Thursday, 18 August 2022

Leona Nellie Edith Hughes, August 8, 1912-August 23, 2016

LEONA (Lee) Nellie Edith Hughes passed away peacefully in her sleep on August 23, two

LEONA (Lee) Nellie Edith Hughes passed away peacefully in her sleep on August 23, two weeks after her 104th birthday.

The youngest of six children, Lee was born in Calcutta in 1912 to Richard and Ella Battersby.

At the age of five, she was sent on a two-day train journey to boarding school in Shillong in the Himalayas where she remained until she was nine, returning home for just three months of the year.

In 1921, following her parents’ divorce, Lee returned to England by boat with her mother and three of her siblings.

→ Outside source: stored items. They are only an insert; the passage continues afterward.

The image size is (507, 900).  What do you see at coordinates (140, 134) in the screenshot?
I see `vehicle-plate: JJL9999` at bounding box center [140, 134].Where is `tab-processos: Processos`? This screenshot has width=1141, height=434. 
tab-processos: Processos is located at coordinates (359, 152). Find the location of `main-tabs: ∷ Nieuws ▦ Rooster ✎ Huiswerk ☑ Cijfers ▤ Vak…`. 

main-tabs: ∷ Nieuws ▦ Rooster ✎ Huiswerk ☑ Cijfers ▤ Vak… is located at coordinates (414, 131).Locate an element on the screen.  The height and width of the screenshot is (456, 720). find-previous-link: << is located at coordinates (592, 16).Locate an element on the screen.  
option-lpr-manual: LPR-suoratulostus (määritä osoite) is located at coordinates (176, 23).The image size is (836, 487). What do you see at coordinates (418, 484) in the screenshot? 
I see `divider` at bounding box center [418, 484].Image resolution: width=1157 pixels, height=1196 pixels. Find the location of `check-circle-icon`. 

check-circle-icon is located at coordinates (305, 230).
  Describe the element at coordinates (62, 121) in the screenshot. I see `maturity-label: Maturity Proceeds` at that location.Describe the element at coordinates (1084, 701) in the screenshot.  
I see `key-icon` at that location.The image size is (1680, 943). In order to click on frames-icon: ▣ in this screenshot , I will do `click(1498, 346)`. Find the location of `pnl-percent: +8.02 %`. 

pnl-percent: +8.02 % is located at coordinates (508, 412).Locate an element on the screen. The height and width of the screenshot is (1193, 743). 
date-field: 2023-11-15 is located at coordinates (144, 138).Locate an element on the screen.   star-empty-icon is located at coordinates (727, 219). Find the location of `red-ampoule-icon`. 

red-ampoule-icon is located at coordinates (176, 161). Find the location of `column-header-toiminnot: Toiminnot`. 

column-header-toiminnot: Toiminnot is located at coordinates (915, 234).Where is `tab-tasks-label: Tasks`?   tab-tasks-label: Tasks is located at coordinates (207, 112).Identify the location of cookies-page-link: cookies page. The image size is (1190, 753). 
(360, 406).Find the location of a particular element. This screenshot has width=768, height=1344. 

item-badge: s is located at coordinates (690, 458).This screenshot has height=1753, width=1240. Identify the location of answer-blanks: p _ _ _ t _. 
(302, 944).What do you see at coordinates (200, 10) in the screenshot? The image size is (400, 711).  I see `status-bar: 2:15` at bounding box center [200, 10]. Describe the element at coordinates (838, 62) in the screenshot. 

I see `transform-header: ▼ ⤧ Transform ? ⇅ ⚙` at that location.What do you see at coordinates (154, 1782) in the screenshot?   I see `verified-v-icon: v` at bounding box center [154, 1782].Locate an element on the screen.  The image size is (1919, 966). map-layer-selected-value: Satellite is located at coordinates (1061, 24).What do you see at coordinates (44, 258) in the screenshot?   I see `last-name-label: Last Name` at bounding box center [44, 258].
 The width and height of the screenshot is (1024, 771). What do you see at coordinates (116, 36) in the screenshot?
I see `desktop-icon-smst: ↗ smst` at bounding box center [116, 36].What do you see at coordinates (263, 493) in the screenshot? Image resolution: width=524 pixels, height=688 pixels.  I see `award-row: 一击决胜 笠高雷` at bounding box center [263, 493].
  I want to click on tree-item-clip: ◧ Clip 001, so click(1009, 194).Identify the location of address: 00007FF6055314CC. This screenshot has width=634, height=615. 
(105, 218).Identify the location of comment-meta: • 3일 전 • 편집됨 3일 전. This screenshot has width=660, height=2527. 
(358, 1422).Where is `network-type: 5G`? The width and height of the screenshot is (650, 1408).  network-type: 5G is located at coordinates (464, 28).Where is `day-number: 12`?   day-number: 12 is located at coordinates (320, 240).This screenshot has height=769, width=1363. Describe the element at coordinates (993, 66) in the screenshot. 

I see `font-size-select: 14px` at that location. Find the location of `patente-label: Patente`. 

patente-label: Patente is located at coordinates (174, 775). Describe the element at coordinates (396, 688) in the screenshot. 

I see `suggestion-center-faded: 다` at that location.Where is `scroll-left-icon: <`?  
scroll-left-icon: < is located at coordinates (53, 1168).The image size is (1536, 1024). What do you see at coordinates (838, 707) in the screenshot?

The family settled in Finchley, north London, where they remained until the start of the Second World War.

They moved to Ruislip after all the windows in their house were blown out by a landmine in a neighbouring road.

On leaving school and completing a secretarial course, Lee took on two part-time jobs to help support her family.

Her first permanent job, at age 18, was with Sun Life Canada in London for whom she worked for 10 years.

During her time at Sun Life, Lee met Arthur, the love of her life. Arthur was an insurance salesman working for the same company and they spent the next 30 happy years together until, to Lee’s great sorrow, Arthur died following a heart attack, aged 63.

Lee and Arthur had two children, Pam, who was born in 1943, and Alan (1941).

Lee continued to work and support her family until her retirement in 1957. Over the years, she had many work placements and her most exciting role was for Time Life magazine during the time when Churchill, Stalin and Roosevelt met to discuss the situation with the Germans on a warship off Marrakech.

Lee was employed to type up highly sensitive and dramatic war reports sent in by courier — while the couriers stood by waiting to dash her work to the printers.

She also worked for a company that went on to become Burtons Biscuits during the time that chocolate chips were put into biscuits for the first time.

Lee and Arthur bought a house in Ickenham in 1954 where they lived with their children until 1960.

They then moved to Bledlow Ridge, near High Wycombe, and in 1968 moved on to Maidenhead, where Lee remained following Arthur’s death until she moved to Cookham.

At the age of 86, Lee left Cookham to live with her daughter and son-in-law Barry at their home in Rotherfield Greys, where she spent many happy years.

In 2011, following a fall during which she broke both her wrists, Lee was admitted to Watlington Sanctuary Care Home to recuperate but following Pam’s devastating lung cancer diagnosis and need for ongoing treatment, she decided to remain in the care home permanently.

Lee celebrated her 100th birthday with a tea party for family and friends at Phyllis Court Club in Henley and was delighted to receive a telegram from the Queen.

Sadly, Pam passed away three years later and Lee went on to spend a further two years at Watlington where she enjoyed the most exemplary care and was shown such kindness by all the staff — to the extent that she referred to them as her second family.

Lee was a remarkable woman who led a fascinating life, remaining stoical through difficult times to the end.

She enjoyed a full and varied social life and loved her family and many dear friends who will all miss her but will feel blessed to have had her in their lives for so long.

She loved flowers and was a talented gardener while her passion for music — both classical and modern — never left her.

As was her wish, Lee’s cremation has already taken place. She requested no ceremony and simply asked that we all remember her in happy times with happy thoughts.

Now reunited with her beloved Arthur and cherished daughter Pam, may she rest in peace.